Saved entries:
━━━━

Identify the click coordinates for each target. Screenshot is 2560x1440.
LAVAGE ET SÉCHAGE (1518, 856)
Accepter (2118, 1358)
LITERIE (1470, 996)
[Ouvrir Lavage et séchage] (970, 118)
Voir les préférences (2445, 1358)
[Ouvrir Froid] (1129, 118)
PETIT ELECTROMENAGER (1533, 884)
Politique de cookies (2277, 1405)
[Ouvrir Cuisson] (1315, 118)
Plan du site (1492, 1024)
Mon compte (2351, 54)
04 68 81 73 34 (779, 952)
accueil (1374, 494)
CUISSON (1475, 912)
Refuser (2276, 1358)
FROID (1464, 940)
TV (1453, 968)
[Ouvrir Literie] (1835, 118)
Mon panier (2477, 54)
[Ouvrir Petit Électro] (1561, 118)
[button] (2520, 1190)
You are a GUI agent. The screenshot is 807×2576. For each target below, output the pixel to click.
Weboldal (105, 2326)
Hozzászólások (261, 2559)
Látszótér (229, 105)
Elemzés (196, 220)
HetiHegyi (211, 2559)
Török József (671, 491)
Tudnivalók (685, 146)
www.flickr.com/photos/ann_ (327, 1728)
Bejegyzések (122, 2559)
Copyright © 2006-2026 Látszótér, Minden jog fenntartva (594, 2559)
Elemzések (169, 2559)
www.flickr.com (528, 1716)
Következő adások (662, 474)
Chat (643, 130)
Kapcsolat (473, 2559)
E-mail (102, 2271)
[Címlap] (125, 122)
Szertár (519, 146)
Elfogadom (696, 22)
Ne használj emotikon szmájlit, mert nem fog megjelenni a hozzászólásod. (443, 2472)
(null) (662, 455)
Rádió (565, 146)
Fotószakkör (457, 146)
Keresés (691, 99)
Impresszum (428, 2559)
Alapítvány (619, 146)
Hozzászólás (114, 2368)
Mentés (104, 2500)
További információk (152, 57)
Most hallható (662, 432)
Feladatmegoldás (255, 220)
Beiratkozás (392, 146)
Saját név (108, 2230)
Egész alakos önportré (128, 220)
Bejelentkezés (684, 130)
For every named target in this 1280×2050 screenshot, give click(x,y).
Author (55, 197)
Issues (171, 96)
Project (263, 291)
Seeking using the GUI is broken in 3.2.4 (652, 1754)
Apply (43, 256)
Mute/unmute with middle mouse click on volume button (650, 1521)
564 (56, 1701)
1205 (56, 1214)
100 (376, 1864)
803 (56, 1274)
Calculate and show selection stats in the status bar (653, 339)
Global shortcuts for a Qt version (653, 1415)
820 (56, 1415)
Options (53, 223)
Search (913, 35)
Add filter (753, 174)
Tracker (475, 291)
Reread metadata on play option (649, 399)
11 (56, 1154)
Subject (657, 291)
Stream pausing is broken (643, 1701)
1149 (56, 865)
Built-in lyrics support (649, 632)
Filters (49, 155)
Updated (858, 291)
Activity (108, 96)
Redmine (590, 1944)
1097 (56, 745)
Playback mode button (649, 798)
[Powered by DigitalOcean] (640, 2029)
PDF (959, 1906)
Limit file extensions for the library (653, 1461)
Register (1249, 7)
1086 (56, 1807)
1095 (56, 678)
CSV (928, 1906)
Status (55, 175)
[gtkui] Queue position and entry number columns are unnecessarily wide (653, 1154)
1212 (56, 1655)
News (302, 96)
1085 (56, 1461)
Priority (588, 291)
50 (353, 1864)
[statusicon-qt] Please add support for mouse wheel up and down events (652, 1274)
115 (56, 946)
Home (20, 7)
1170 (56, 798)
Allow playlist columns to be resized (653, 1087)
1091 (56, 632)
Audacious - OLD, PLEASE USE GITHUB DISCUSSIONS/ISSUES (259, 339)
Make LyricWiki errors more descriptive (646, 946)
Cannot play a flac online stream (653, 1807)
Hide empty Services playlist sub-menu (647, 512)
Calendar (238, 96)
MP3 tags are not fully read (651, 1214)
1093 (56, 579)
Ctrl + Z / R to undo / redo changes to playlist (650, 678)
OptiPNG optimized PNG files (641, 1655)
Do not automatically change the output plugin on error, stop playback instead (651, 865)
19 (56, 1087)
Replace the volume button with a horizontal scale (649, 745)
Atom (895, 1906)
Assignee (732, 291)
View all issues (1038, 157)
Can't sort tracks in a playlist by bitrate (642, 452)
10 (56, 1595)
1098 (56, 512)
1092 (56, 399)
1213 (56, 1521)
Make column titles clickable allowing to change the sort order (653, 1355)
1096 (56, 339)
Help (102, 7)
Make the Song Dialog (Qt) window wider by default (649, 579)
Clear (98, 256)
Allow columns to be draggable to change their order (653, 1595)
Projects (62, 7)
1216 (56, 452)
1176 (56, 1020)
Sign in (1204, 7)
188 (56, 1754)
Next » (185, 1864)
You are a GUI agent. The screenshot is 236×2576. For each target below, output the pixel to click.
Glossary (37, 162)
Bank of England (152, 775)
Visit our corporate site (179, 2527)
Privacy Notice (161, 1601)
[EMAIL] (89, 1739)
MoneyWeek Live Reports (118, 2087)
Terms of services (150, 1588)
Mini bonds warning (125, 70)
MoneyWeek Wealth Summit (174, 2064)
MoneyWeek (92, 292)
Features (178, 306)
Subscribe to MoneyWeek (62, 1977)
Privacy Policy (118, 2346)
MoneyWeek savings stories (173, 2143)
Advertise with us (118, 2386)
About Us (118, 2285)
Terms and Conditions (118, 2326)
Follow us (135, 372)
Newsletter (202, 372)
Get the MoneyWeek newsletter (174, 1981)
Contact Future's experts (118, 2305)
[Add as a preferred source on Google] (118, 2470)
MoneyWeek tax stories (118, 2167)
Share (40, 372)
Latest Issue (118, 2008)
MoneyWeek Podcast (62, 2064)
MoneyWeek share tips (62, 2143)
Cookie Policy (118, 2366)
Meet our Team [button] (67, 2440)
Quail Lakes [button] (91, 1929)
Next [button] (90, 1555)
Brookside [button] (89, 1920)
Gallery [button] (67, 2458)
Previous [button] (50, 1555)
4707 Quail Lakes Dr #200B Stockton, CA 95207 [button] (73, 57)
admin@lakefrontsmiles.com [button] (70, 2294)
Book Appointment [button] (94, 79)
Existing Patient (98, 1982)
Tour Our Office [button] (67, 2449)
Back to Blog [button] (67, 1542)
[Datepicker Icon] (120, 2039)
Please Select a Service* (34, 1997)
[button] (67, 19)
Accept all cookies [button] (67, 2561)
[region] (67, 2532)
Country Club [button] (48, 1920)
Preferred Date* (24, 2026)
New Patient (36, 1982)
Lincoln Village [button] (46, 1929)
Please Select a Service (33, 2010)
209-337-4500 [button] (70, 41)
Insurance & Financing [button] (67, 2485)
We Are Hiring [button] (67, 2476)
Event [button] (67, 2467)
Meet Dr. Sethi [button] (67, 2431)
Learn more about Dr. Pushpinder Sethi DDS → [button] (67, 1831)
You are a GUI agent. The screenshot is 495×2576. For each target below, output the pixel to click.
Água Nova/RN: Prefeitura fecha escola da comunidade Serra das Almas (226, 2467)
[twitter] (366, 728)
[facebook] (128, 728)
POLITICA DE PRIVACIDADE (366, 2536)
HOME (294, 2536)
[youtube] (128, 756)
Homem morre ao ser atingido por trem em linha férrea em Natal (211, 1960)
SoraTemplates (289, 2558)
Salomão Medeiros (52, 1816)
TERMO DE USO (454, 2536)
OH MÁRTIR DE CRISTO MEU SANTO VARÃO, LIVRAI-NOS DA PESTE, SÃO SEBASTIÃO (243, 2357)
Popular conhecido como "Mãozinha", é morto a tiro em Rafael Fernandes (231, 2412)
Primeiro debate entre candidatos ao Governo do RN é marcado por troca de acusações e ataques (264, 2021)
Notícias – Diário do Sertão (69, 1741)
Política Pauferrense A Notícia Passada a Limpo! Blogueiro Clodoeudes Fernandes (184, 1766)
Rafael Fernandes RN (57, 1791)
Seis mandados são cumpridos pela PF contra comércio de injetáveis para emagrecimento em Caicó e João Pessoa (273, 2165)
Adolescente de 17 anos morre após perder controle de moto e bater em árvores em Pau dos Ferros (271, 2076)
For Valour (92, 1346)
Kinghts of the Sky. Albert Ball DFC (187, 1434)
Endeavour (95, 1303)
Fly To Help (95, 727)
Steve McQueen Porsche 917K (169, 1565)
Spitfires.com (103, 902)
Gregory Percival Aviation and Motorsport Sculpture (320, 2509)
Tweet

━━━━

Look above for the line with "04 68 81 73 34 (779, 952)" and the line with "www.flickr.com/photos/ann_ (327, 1728)". Write out those two lines and all the lines between them, exactly, and no others.

Answer box ->
04 68 81 73 34 (779, 952)
accueil (1374, 494)
CUISSON (1475, 912)
Refuser (2276, 1358)
FROID (1464, 940)
TV (1453, 968)
[Ouvrir Literie] (1835, 118)
Mon panier (2477, 54)
[Ouvrir Petit Électro] (1561, 118)
[button] (2520, 1190)
You are a GUI agent. The screenshot is 807×2576. For each target below, output the pixel to click.
Weboldal (105, 2326)
Hozzászólások (261, 2559)
Látszótér (229, 105)
Elemzés (196, 220)
HetiHegyi (211, 2559)
Török József (671, 491)
Tudnivalók (685, 146)
www.flickr.com/photos/ann_ (327, 1728)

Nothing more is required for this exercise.